There's a lot of mistakes that I've definitely made. There's a lot of wrong people I've dated. There's a lot of wrong avenues I've taken, but, with everything that I've learned and all the scars I've had to bear, I would not be who I am today and I would not be speaking to you guys today about this If I didn't feel that it sends a message to whoever is like struggling with any of their feelings, struggling with any self doubts, body image issues, anything like that. There are people that are there for you. I'm there for you if you want it. Like I said, I share my social medias. If you ever want to talk about anything, I'm here for that. Like I said, I share my social medias. If you ever want to talk about anything, I'm here for that. I'm always. I'm always.

Speaker 1:

I'm a very good listener and I'll do my best to give you advice on things. Definitely not old enough to give advice, but you know I can give you. My experiences is all I can give you, and I think a lot of everything that I've ever talked about in either podcast I still have to see about uploading the other one, anything that I've put creatively out.
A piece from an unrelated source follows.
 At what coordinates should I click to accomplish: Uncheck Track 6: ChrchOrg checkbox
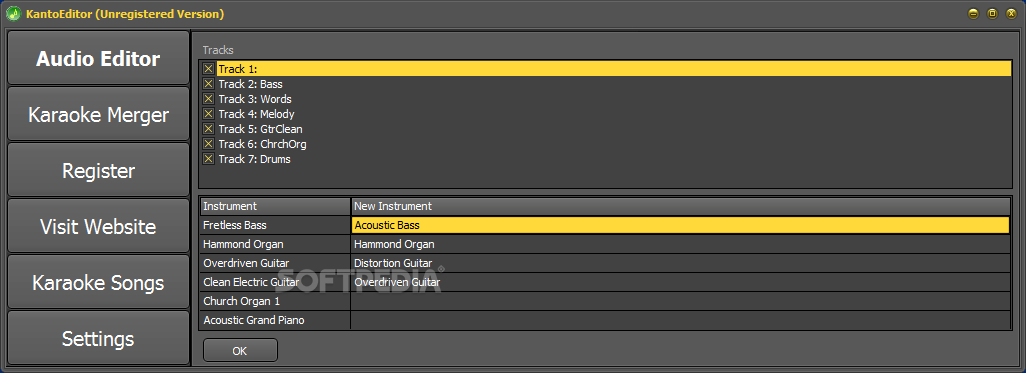point(209,144)
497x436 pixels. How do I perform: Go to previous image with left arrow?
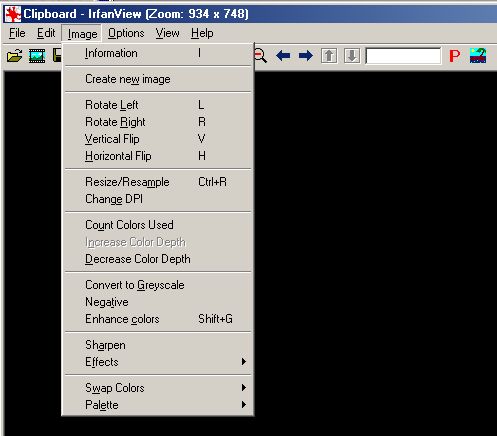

There is nothing I'd ever take back Everything that I've written down in a journal. I don't care who reads it anymore. I cared back then because I think it was a breach of trust because I didn't leave those journals out there to be read. He kind of just went through my shit, so that's that's kind of what the breach of trust is for me, and then tried to use it against me as part of my personality of saying that you're not this person.

Speaker 1:

Why, why are you writing these things down? Is this actually how you feel? Why do I have to listen to your podcast to learn about you? You don't. You didn't have to. But if you want to know things about me, just ask me. You don't have to like play the victim. In saying that I'm playing a victim, releasing my real feelings, because if I can't talk about what I want to talk about on here, then I'm doing myself an injustice and I'm not doing a service as a creator, a content creator, to get the word out about life Okay, not even just my life, just shit that's going on. And no, it's not politically charged or anything like that. I know nothing about politics, I am dumb on that but I'd rather learn about things as they come instead of have someone tell me.

Speaker 1:

So, whatever I read or find interesting, I'm going to share with you guys and, like I said, no regrets on anything, and you shouldn't have any regrets either. Anybody listening. We're starting a new year. It's 2025. Let's make this year a good one. We're going to keep going with these episodes. We're going to keep talking about whatever you want Anything, I see that I think is funny. I'm obviously going to share. I just have to keep remembering to take notes, but I will be back next week.

Speaker 1:

Sorry, this was a short episode this week. I'm just tired, don't really have much to write and I'm really trying to, like, wrestle with the idea of mortality and what it means and you know, coming to terms with certain things and fighting like hell for other things. So, um, hopefully I'll have something better for next week and no regrets 2025. Um, ooh, also one last thing getting a tattoo this weekend. Um, I'll post pictures somewhere, so it'll be cool. I hope and I'm just excited overall for that to see the tattoo dude, because for some reason, it is true what they say, that after you get one, you want more, because I surely do want more. But thank you so much for listening guys. Love you guys as always, and I hope you have a wonderful rest of your week and be fabulous at everything you do in life. Love you guys. Bye, thank you.